While the word “steroid” is mostly thought of as bad, mostly due to the bodybuilding industry, there are steroids being used in the medical industry all the time. Question is, are these medical steroids treatments good or bad?

What Steroids are used to Treat Rosacea?


When anyone says steroids, what comes to mind are needles, needles, needles. However, the steroids used to treat rosacea are actually… cream solutions. Exactly. No needles, no “pain” associated with steroids, nothing. To be exact, they are called topical steroids. And while in bodybuilding, steroids are used to give you an advantage, they don’t really give you an advantage with treating rosacea.

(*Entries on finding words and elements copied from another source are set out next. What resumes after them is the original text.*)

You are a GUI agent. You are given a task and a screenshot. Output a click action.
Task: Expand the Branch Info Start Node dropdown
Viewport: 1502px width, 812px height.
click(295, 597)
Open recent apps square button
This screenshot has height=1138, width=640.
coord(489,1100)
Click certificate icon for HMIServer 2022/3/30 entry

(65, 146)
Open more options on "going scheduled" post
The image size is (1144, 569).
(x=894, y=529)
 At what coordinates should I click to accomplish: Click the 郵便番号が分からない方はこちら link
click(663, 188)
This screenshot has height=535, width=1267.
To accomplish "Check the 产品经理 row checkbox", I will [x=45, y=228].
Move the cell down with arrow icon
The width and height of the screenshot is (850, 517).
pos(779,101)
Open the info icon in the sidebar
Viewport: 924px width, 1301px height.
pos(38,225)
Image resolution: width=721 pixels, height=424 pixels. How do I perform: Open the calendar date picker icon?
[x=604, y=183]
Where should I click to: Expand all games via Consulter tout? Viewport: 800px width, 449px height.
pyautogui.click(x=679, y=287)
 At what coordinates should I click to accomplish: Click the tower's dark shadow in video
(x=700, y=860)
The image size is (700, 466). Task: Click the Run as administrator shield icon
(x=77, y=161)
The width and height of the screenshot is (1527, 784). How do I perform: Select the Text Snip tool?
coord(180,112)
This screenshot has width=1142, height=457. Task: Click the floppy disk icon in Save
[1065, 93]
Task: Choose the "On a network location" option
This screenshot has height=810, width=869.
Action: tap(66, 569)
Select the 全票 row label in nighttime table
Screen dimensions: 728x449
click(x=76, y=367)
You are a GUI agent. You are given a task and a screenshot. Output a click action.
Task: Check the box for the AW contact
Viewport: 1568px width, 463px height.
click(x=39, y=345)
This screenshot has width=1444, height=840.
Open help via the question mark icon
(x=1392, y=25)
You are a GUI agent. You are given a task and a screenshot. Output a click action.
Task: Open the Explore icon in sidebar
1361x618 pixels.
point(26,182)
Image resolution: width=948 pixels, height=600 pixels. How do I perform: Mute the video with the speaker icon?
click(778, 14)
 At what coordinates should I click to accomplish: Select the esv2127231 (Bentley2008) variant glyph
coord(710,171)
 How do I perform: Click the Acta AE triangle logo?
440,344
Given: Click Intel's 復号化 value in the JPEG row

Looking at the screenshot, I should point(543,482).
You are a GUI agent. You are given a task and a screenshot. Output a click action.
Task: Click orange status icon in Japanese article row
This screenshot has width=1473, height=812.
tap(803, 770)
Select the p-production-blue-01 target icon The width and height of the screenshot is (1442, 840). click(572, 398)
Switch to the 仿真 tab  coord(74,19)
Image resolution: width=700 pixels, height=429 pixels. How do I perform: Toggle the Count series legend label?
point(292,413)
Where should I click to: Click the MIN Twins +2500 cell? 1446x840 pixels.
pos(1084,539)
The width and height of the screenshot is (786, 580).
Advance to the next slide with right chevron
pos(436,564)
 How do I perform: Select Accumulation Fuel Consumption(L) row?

Take a look here for the full list of all the steroids.

All of these steroids are problematic. Once you begin using these for treating, you might actually notice an improvement with your rosacea outbreaks. However, the issue is that very soon steroid atrophy begins (skin cells begin dying), and you may actually start to look much older as your skin thins. So the “steroid” tag is there for a reason. While it might be decent to use for a very short while, you should have a long term plan in mind, and steroids aren’t it.

Steroids Can Cause You To Develop Steroid Induced Rosacea

Did you know that steriods themselves can cause Rosacea?

The so called cure for rosacea is actually the worst cause for it?

While any sane doctor will not prescribe this medication for a long period of time or for this condition, it is recommended to not ever use this method of treating, especially since there are much safer, much cheaper and much longer lasting methods of doing so.

What happens is that your blood vessels become irritated during usage. Luckily enough, a immediate halt of usage almost always fixes the problem and within a month or 2 your skin will return back to it’s normal state.

Are there any Safer and Long Term alternatives?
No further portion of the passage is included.